• _Available data_:
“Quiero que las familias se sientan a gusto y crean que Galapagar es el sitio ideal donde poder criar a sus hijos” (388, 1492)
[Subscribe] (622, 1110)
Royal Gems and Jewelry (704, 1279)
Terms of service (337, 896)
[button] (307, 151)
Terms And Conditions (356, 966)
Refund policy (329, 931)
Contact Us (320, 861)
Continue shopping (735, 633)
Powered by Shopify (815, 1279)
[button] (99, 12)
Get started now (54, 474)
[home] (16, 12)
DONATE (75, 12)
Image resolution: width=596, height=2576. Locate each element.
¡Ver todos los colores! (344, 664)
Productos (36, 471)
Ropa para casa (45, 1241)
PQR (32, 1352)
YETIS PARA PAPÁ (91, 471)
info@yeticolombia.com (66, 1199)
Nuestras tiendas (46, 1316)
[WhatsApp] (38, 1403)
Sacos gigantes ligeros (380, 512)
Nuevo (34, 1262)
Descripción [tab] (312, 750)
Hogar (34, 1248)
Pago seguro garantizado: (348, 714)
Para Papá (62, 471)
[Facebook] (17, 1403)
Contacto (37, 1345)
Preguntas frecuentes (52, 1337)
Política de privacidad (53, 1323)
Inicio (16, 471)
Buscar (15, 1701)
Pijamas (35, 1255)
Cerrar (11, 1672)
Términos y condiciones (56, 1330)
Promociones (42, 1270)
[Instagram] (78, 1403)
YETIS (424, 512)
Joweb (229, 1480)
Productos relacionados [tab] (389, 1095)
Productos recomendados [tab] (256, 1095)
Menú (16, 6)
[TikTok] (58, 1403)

• _Work required_:
What is needed is the full listing, reproduced exactly.

• _Result of this task_:
“Quiero que las familias se sientan a gusto y crean que Galapagar es el sitio ideal donde poder criar a sus hijos” (388, 1492)
[Subscribe] (622, 1110)
Royal Gems and Jewelry (704, 1279)
Terms of service (337, 896)
[button] (307, 151)
Terms And Conditions (356, 966)
Refund policy (329, 931)
Contact Us (320, 861)
Continue shopping (735, 633)
Powered by Shopify (815, 1279)
[button] (99, 12)
Get started now (54, 474)
[home] (16, 12)
DONATE (75, 12)
Image resolution: width=596, height=2576. Locate each element.
¡Ver todos los colores! (344, 664)
Productos (36, 471)
Ropa para casa (45, 1241)
PQR (32, 1352)
YETIS PARA PAPÁ (91, 471)
info@yeticolombia.com (66, 1199)
Nuestras tiendas (46, 1316)
[WhatsApp] (38, 1403)
Sacos gigantes ligeros (380, 512)
Nuevo (34, 1262)
Descripción [tab] (312, 750)
Hogar (34, 1248)
Pago seguro garantizado: (348, 714)
Para Papá (62, 471)
[Facebook] (17, 1403)
Contacto (37, 1345)
Preguntas frecuentes (52, 1337)
Política de privacidad (53, 1323)
Inicio (16, 471)
Buscar (15, 1701)
Pijamas (35, 1255)
Cerrar (11, 1672)
Términos y condiciones (56, 1330)
Promociones (42, 1270)
[Instagram] (78, 1403)
YETIS (424, 512)
Joweb (229, 1480)
Productos relacionados [tab] (389, 1095)
Productos recomendados [tab] (256, 1095)
Menú (16, 6)
[TikTok] (58, 1403)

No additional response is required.